** ABOUT THIS EXERCISE **
Of the entries that follow, how many lines hold the word "text"? Reply with the number only.

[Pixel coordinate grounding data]
# # # #

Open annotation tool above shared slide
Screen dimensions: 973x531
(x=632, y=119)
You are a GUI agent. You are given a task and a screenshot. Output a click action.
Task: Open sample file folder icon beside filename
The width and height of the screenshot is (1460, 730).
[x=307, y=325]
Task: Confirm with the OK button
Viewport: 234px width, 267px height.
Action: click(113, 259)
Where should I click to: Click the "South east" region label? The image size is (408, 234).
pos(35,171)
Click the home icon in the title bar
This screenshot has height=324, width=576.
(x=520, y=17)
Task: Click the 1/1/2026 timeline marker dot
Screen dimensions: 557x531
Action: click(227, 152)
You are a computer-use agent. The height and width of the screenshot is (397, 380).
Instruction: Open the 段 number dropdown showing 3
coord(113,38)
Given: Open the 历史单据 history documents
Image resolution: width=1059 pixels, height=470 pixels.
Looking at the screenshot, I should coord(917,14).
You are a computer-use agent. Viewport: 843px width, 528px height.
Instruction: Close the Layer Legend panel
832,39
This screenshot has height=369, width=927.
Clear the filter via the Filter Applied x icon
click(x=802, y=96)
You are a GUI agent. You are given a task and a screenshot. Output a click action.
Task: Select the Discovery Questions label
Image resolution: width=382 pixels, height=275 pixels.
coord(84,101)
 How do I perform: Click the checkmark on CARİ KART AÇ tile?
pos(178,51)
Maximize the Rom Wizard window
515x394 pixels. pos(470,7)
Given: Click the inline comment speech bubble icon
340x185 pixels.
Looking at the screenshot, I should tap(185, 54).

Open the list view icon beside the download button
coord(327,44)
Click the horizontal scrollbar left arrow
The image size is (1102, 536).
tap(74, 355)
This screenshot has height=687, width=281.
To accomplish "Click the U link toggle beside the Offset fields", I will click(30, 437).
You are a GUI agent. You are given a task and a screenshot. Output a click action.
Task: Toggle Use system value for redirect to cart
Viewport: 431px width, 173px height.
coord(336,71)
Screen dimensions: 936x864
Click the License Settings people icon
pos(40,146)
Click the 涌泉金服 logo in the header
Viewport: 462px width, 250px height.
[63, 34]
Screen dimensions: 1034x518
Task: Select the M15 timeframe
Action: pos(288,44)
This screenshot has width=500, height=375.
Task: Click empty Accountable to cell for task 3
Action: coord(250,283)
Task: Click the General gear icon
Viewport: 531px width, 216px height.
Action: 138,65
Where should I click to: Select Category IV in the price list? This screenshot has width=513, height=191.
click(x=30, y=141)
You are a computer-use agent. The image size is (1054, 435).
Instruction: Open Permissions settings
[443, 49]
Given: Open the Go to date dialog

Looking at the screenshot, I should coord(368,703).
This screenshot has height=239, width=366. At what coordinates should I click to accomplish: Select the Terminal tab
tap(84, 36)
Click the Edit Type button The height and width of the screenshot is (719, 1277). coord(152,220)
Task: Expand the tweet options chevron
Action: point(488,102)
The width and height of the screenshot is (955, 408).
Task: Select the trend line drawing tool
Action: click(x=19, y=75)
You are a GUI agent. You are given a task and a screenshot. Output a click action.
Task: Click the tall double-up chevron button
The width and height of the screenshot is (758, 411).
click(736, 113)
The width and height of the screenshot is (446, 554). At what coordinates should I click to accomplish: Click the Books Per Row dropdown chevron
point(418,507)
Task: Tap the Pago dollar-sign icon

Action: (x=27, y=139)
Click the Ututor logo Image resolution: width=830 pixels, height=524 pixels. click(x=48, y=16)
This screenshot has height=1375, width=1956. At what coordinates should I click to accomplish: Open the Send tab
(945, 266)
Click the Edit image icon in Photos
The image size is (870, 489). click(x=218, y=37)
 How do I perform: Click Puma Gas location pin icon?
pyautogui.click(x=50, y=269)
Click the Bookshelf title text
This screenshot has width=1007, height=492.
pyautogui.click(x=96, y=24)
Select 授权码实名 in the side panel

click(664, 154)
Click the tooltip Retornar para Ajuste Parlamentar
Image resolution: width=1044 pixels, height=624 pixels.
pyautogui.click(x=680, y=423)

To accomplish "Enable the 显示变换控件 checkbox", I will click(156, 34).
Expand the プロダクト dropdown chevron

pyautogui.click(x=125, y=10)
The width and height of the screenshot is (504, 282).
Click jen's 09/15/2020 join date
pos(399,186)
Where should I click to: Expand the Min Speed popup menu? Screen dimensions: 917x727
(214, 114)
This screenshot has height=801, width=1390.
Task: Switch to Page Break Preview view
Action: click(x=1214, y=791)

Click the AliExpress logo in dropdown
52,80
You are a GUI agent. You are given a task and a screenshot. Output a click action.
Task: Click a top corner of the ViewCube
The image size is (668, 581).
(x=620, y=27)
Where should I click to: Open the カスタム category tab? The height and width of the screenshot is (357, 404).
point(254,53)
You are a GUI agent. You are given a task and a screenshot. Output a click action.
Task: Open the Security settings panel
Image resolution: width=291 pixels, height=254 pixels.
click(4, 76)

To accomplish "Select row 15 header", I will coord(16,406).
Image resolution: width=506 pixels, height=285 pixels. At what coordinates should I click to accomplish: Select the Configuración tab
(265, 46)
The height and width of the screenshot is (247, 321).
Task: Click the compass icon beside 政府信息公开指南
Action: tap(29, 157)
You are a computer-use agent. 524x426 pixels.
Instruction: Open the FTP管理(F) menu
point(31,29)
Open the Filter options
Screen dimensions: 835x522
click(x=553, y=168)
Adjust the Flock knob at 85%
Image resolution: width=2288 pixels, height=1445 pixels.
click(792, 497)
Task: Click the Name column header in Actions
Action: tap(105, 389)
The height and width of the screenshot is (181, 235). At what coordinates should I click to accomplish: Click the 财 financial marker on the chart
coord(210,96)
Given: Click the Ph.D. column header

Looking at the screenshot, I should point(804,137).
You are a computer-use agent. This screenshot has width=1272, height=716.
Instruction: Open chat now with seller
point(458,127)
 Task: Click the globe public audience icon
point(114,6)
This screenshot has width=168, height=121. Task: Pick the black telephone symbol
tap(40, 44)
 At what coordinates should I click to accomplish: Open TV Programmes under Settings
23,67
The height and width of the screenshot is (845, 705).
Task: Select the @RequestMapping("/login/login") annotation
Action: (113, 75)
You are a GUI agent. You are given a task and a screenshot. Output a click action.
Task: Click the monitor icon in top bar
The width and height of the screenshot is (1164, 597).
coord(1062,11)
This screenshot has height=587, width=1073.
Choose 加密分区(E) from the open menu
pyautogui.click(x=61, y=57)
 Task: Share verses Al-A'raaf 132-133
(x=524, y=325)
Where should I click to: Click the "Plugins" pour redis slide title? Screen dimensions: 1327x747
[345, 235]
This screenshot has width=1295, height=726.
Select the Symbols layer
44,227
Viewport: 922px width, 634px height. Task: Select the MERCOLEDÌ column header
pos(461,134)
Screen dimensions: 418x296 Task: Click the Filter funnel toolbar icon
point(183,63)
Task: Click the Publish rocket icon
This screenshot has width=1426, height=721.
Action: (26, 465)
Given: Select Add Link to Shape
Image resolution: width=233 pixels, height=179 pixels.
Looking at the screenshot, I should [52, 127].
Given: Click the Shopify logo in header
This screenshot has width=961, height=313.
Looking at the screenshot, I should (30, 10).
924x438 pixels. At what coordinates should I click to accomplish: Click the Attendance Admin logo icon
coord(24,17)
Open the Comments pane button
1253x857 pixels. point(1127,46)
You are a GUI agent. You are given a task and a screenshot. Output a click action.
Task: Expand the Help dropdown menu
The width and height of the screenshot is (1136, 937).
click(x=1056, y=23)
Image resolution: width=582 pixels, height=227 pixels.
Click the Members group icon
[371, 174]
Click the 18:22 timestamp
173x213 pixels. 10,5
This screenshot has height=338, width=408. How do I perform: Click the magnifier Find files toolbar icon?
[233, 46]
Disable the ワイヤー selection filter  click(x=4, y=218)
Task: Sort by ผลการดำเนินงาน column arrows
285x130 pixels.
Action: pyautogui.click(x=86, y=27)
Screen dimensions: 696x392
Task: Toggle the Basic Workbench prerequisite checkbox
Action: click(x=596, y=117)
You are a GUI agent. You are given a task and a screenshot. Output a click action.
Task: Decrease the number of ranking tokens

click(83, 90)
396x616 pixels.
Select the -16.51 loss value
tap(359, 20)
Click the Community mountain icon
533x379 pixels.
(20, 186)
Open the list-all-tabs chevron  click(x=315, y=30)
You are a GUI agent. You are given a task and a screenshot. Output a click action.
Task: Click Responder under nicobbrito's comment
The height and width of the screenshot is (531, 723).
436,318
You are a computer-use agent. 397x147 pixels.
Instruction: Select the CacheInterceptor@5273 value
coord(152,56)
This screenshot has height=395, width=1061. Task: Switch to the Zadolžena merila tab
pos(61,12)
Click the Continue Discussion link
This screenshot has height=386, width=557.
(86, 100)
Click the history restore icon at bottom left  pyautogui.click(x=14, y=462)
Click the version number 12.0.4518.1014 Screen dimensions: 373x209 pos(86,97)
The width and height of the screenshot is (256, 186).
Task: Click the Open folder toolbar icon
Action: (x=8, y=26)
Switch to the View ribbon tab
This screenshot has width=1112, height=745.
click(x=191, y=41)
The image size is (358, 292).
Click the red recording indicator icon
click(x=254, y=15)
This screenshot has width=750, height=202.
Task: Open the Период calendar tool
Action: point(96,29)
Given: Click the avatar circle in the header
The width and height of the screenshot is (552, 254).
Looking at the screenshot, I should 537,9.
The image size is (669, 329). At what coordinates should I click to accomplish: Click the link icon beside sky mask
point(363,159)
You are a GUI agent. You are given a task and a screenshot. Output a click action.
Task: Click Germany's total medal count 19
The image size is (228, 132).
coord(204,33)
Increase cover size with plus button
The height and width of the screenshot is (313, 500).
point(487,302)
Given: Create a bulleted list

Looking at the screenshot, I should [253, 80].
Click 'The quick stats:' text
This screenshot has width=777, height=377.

# # # #

** RESULT FOR THIS EXERCISE **
2